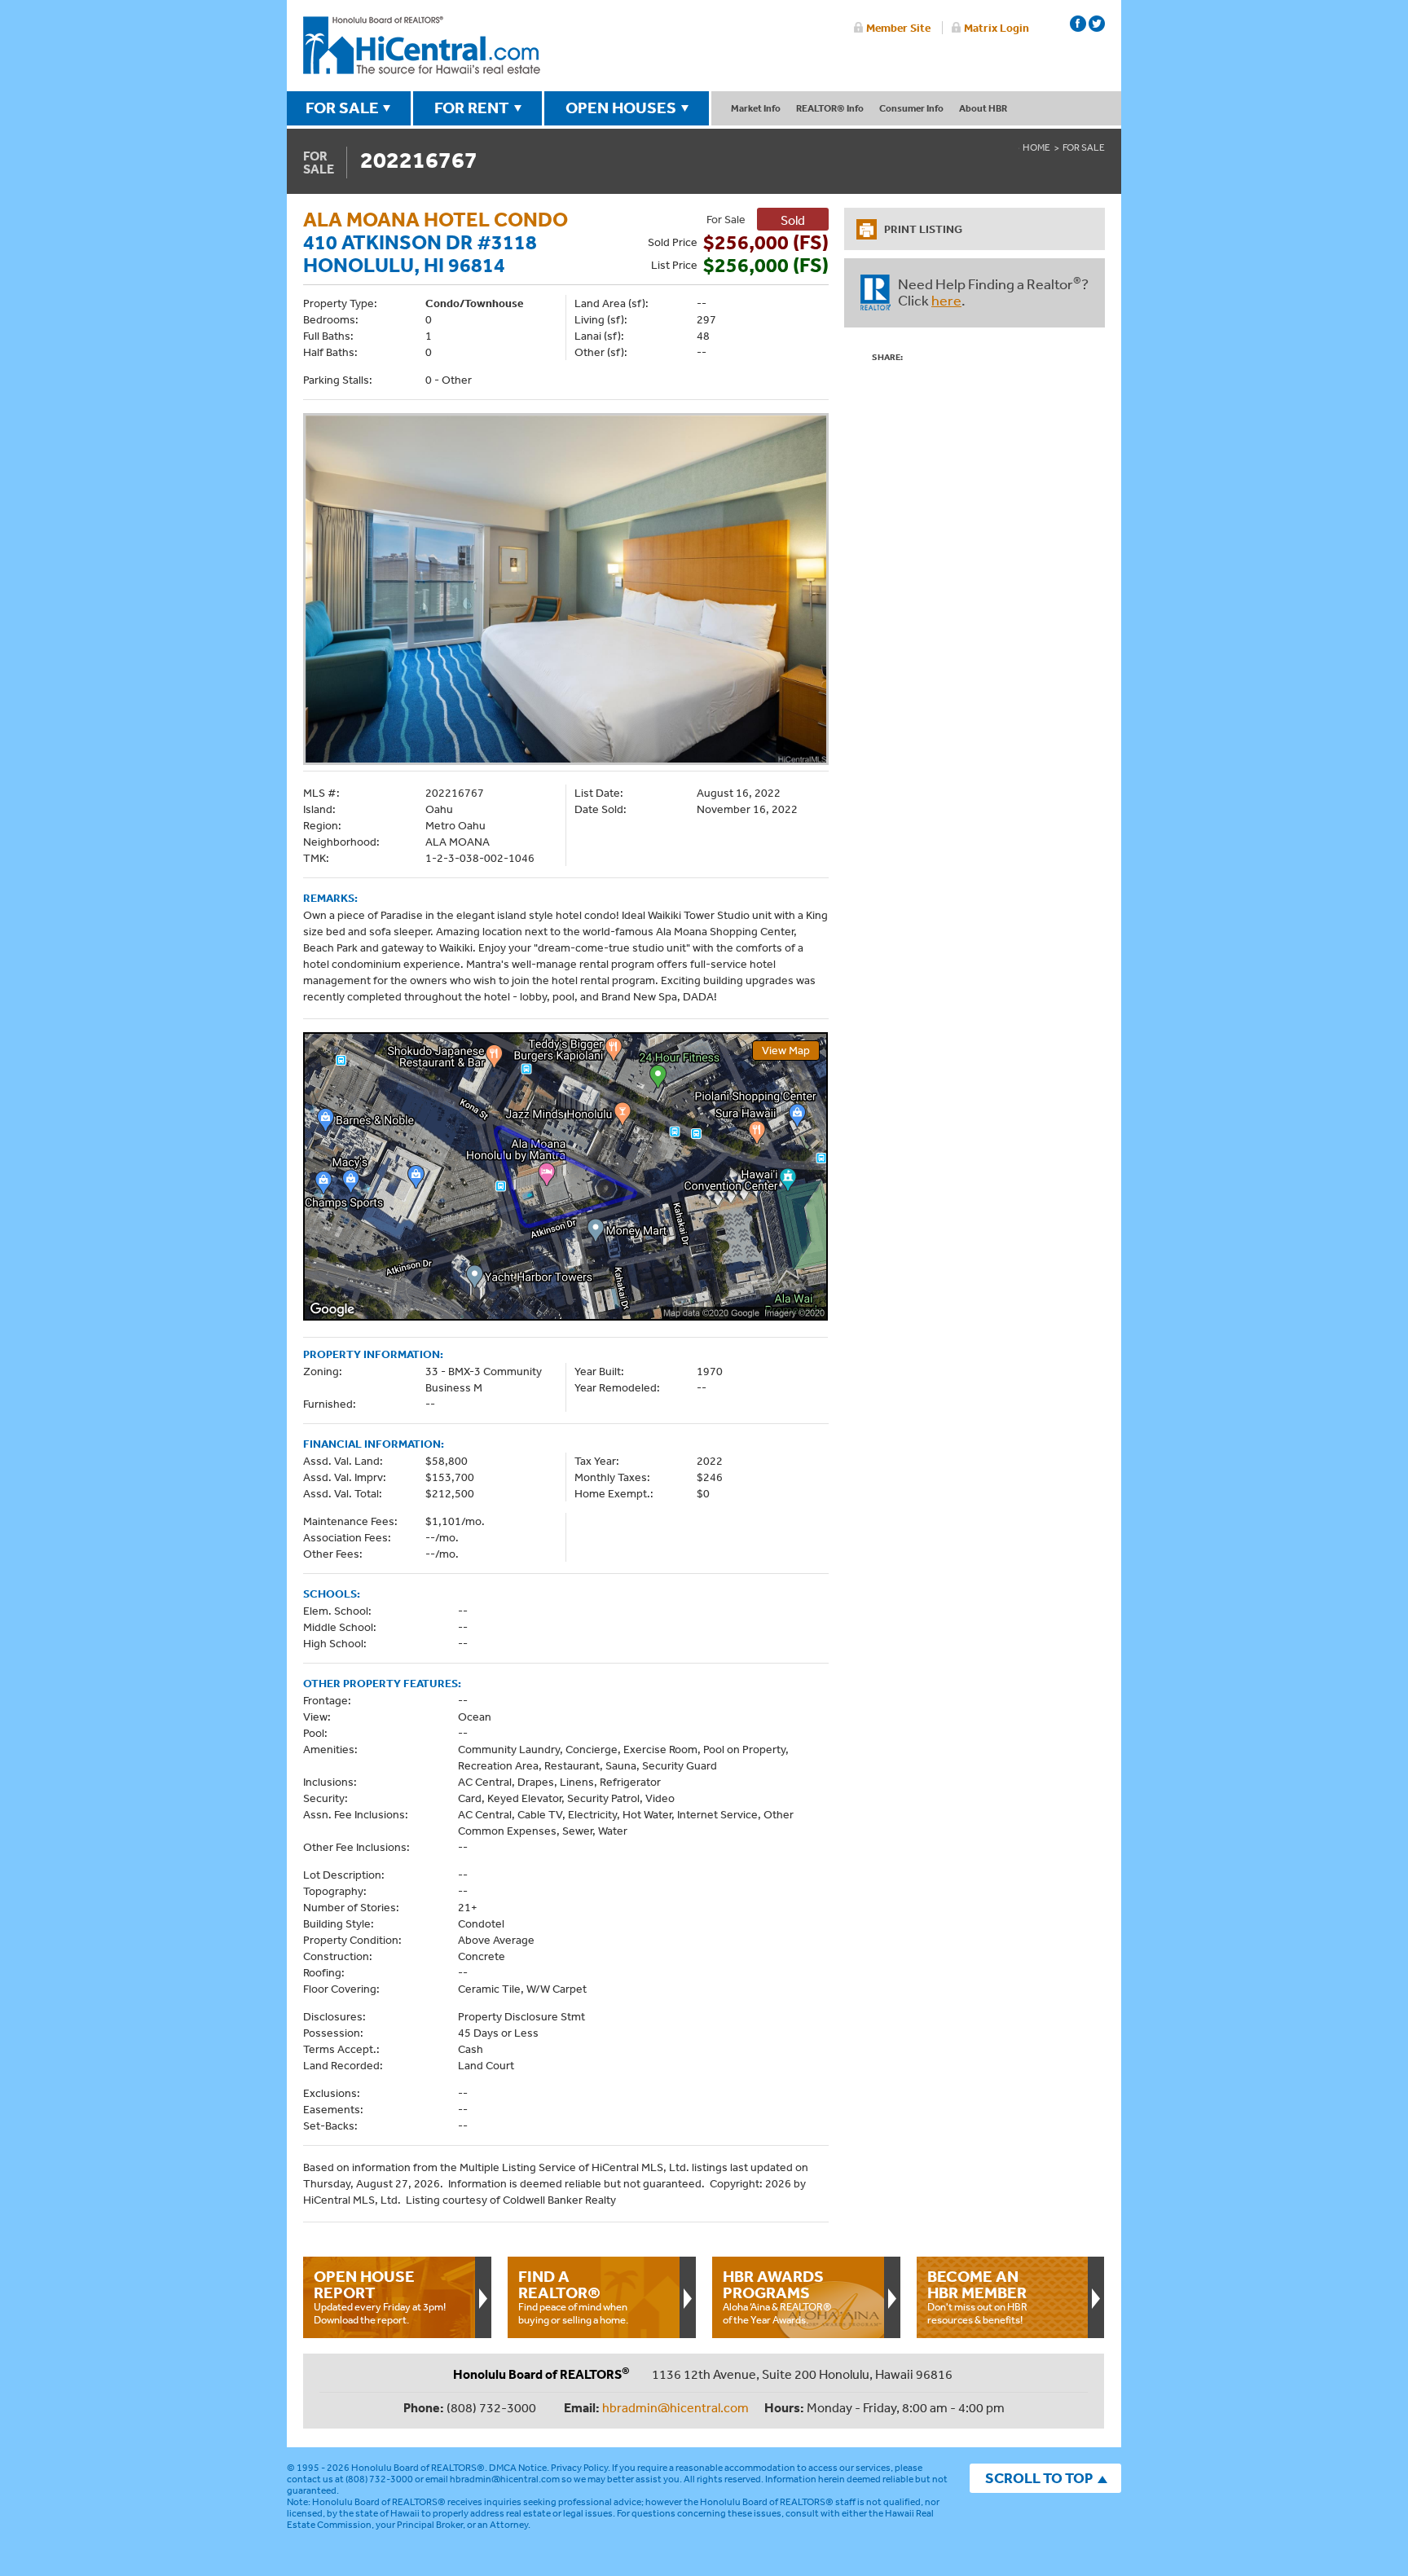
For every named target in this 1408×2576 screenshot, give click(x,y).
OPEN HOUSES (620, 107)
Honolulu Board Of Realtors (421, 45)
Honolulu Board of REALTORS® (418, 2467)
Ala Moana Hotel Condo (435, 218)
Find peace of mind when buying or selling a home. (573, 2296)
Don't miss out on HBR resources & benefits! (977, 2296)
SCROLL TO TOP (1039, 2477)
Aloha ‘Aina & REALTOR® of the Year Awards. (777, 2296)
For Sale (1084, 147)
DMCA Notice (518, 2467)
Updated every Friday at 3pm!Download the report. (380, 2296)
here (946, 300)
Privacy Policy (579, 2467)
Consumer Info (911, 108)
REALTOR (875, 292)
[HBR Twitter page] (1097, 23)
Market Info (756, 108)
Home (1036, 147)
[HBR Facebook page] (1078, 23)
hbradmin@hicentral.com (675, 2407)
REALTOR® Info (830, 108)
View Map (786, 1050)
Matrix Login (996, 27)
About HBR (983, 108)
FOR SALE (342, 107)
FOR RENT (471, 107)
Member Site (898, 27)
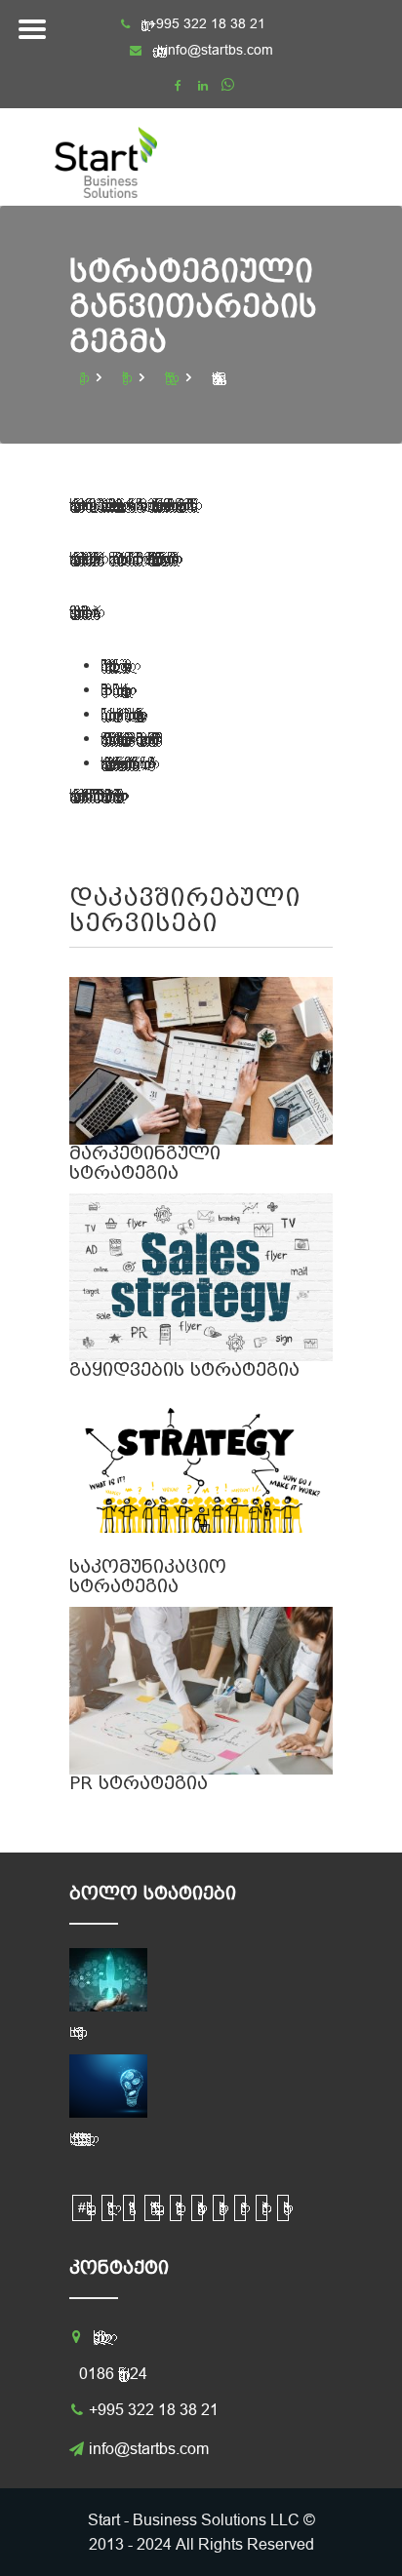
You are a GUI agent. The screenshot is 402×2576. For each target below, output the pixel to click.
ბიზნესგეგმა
============================================================
Once the pictures are set aside, retype the rest of the listing exactly.

### WRITTEN SOLUTION
For every named target in this 1408×2576 screenshot, give click(x,y).
OPEN HOUSES (620, 107)
Honolulu Board Of Realtors (421, 45)
Honolulu Board of REALTORS® (418, 2467)
Ala Moana Hotel Condo (435, 218)
Find peace of mind when buying or selling a home. (573, 2296)
Don't miss out on HBR resources & benefits! (977, 2296)
SCROLL TO TOP (1039, 2477)
Aloha ‘Aina & REALTOR® of the Year Awards. (777, 2296)
For Sale (1084, 147)
DMCA Notice (518, 2467)
Updated every Friday at 3pm!Download the report. (380, 2296)
here (946, 300)
Privacy Policy (579, 2467)
Consumer Info (911, 108)
REALTOR (875, 292)
[HBR Twitter page] (1097, 23)
Market Info (756, 108)
Home (1036, 147)
[HBR Facebook page] (1078, 23)
hbradmin@hicentral.com (675, 2407)
REALTOR® Info (830, 108)
View Map (786, 1050)
Matrix Login (996, 27)
About HBR (983, 108)
FOR SALE (342, 107)
FOR RENT (471, 107)
Member Site (898, 27)
You are a GUI agent. The screenshot is 402×2576. For each target below, output the pixel to click.
ბიზნესგეგმა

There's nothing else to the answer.